[GIVEN ENTRIES Boundary: Start]
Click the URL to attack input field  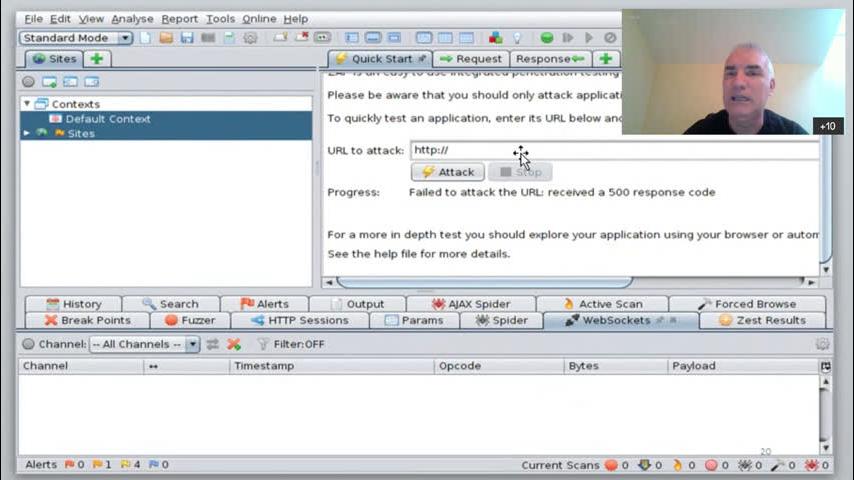click(x=610, y=150)
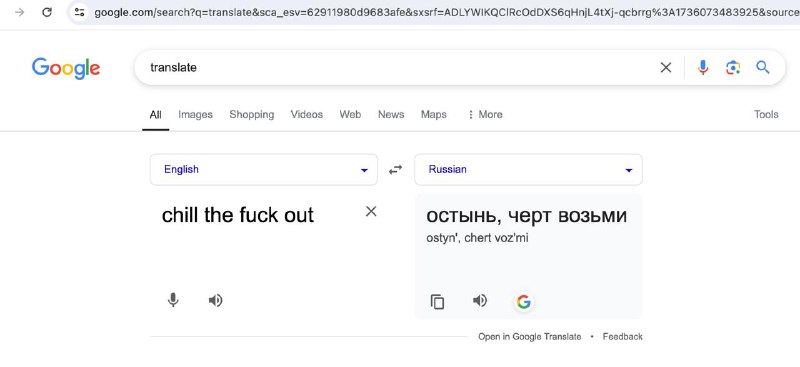
Task: Swap English and Russian languages
Action: (x=395, y=169)
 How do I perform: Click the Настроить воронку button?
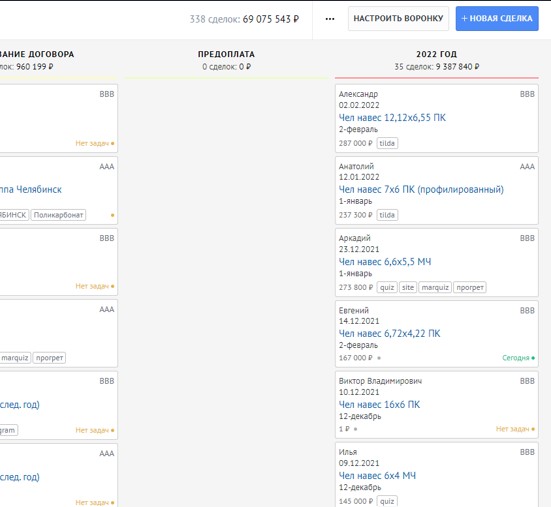[x=398, y=18]
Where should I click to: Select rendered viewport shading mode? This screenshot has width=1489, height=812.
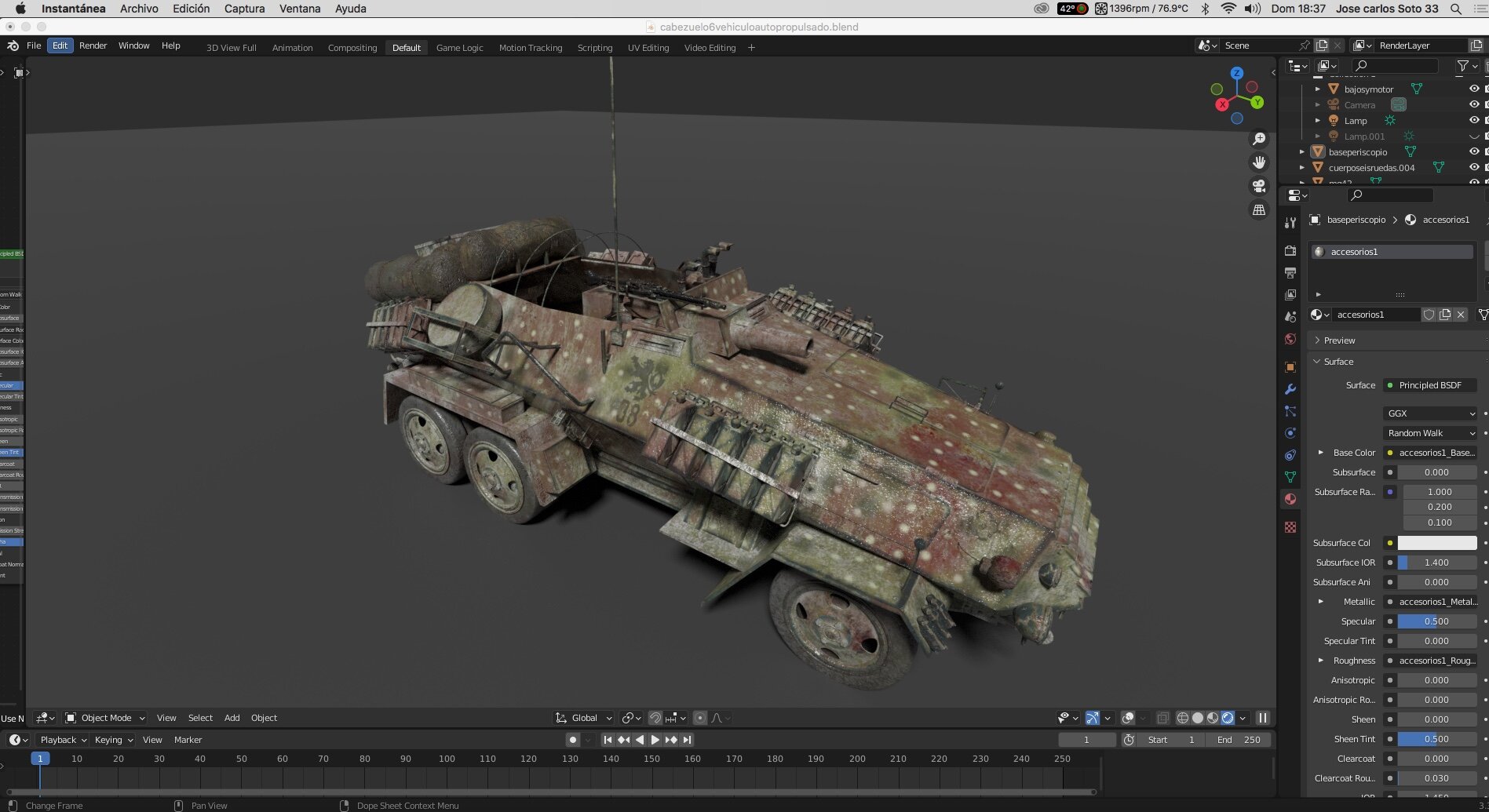click(1228, 718)
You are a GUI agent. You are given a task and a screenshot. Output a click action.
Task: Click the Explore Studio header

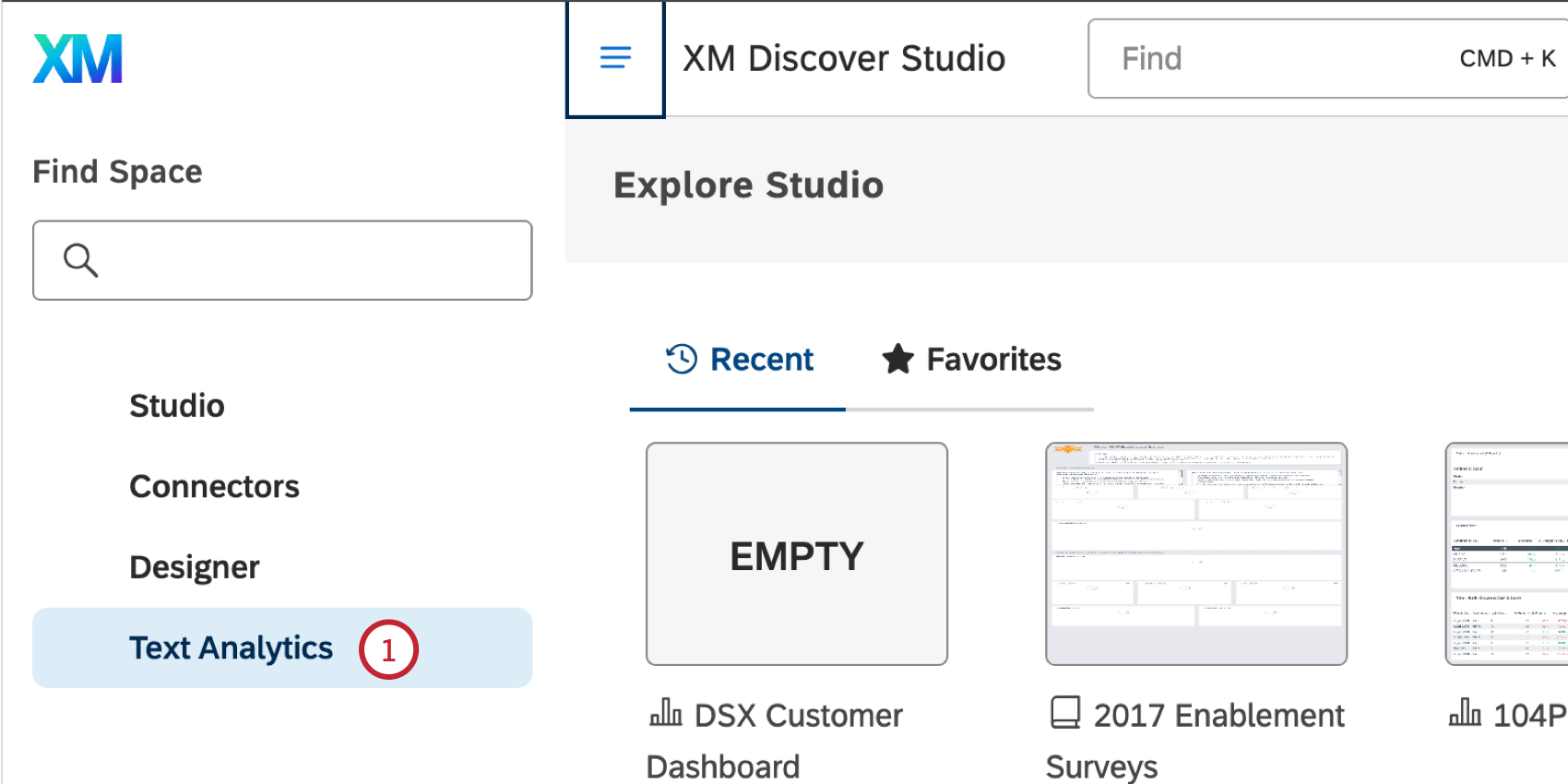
[GIVEN ENTRIES Boundary: End]
### PROBLEM
Return exactly the lines from the line with "You are a GUI" through the last line of the data above, both included; pictures do not go in the answer.

### THE COMPLETED TASK
You are a GUI agent. You are given a task and a screenshot. Output a click action.
Task: Click the Explore Studio header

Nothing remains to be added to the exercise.